- _What you will do_
a) Edit the R function documentation from "Additional weights for" to "correlation between pollsters.", changing "pooled sample" to "combined sample".
b) In the R function documentation, what does the prior argument of draw_from_posterior default to?

**** Source document ****

Draw random numbers from posterior distribution

Description

Draw random numbers from posterior distribution

Usage

draw_from_posterior(
  survey,
  nsim = 10000,
  seed = as.numeric(now()),
  prior = NULL,
  correction = NULL
)

Arguments

survey

survey object as returned by as_survey or getSurveys

nsim

number of simulations

seed

sets seed

prior

optional prior information. Defaults to 1/2 (Jeffrey's prior).

correction

A positive number. If not NULL, each sample from the Dirichlet distribution will be additionally "corrected" by a random number from U(-1*correction, 1*correction). This can be used to introduce extra variation which might be useful due to rounding errors from reported survey results (or add an additional source of variation in general).

Value

data.frame containing random draws from Dirichlet distribution which can be interpreted as election results.

See Also

as_survey


Calculate the effective sample size

Description

This is the work horse function that calculates the effective sample size. Should usually not be called by the user directly.

Usage

effective_samplesize(size, share, corr = 0.5, weights = NULL)

Arguments

size

A vector of sample sizes from different surveys (from different pollsters) for one party.

share

The relative share of votes for party of interest ([0-1])

corr

Assumed correlation between surveys (of different pollsters). Defaults to 0.5.

weights

Additional weights for individual surveys.

Value

A single numeric value: the effective sample size of the pooled sample accounting for the correlation between pollsters.


Extract numerics from string or character

Description

Removes all characters that are not in [0-9].

Usage

extract_num(x, decimal = TRUE)

Arguments

x

A character vector.

decimal

Logical flag, indicating if x has a decimal separator

Value

A numeric vector with non-numeric characters removed.

**** Data records ****

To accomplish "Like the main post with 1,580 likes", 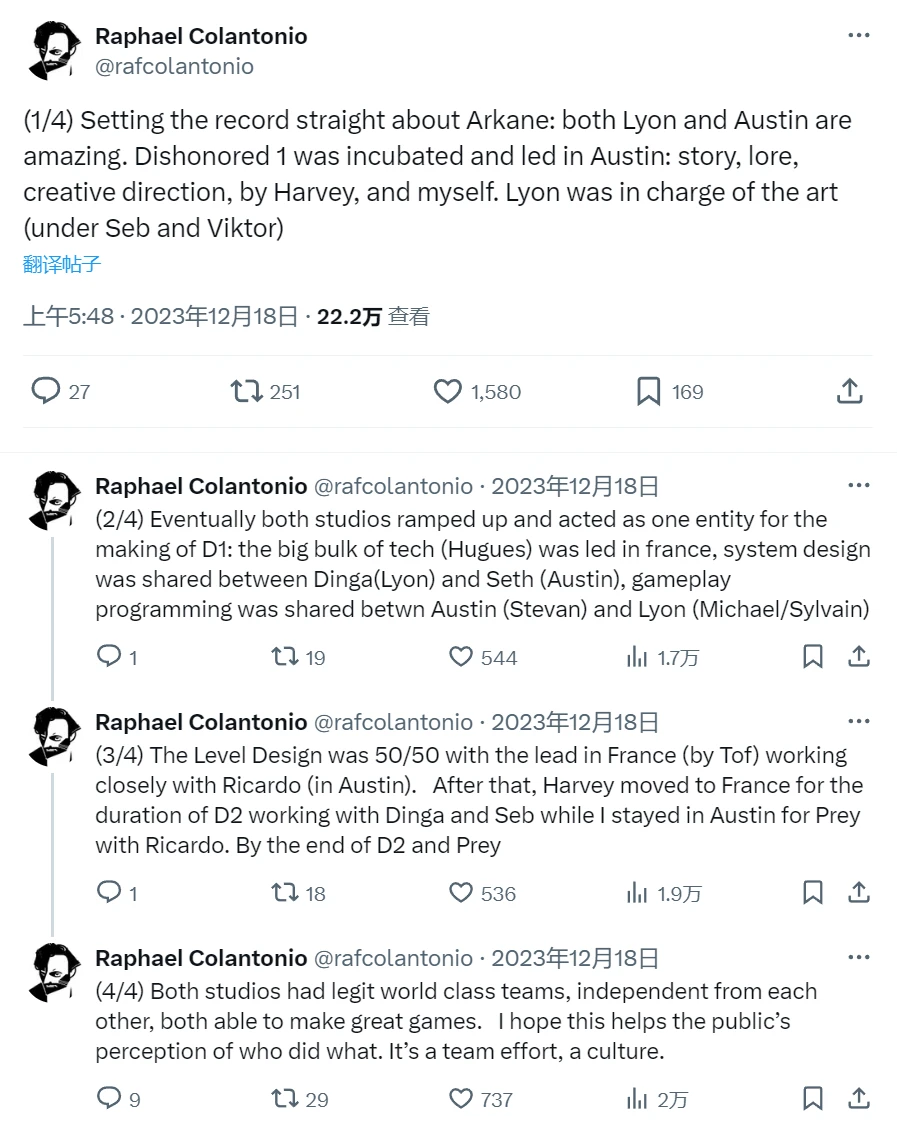I will (x=448, y=391).
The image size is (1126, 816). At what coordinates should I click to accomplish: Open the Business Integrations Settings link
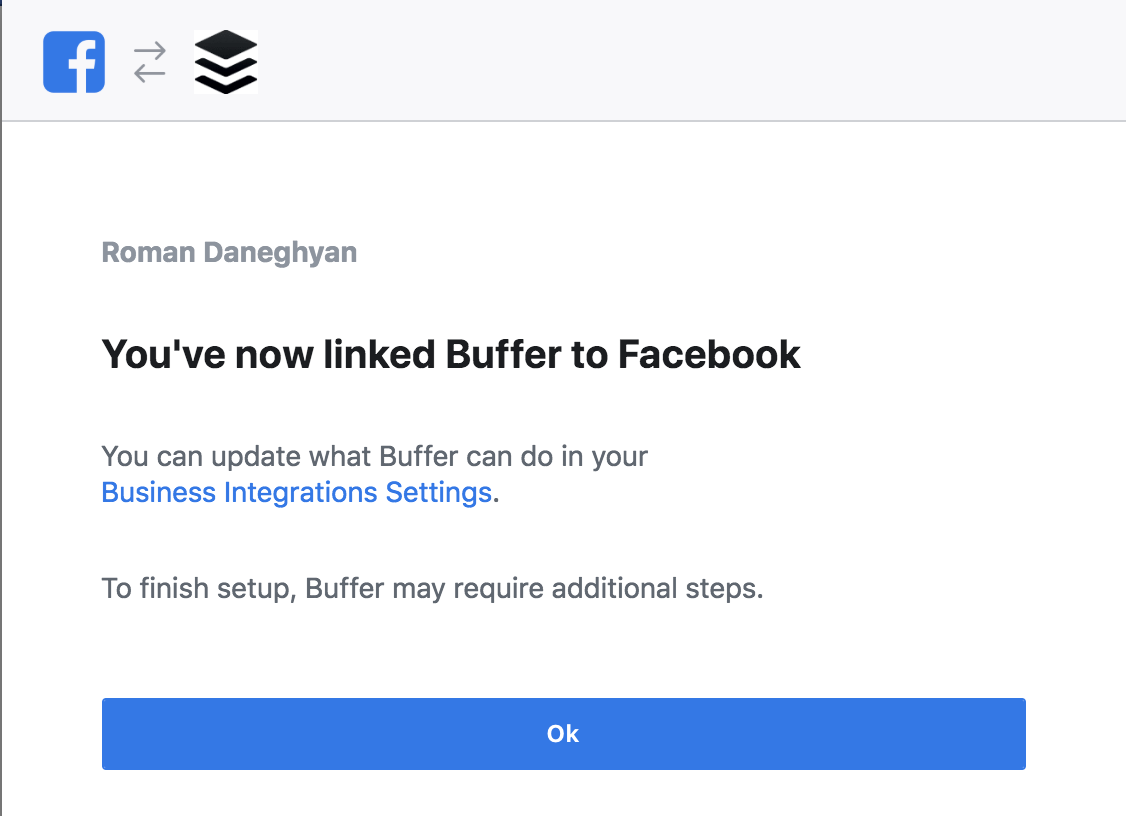click(297, 493)
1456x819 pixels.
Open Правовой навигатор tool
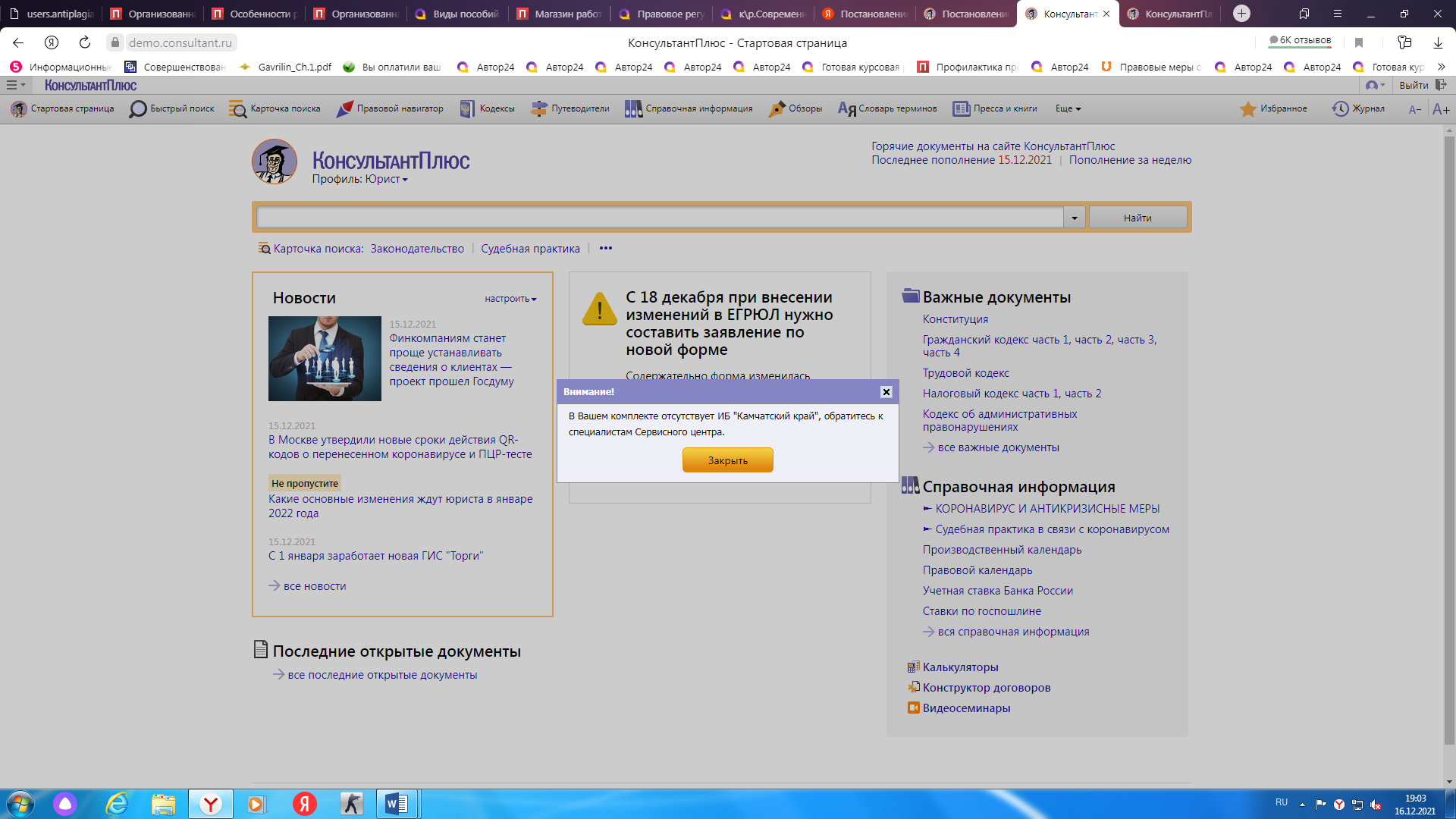[x=345, y=109]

****

- _In response_
a)
Additional weights for individual surveys.

Value

A single numeric value: the effective sample size of the combined sample accounting for the correlation between pollsters.

b) It defaults to 1/2 (Jeffrey's prior).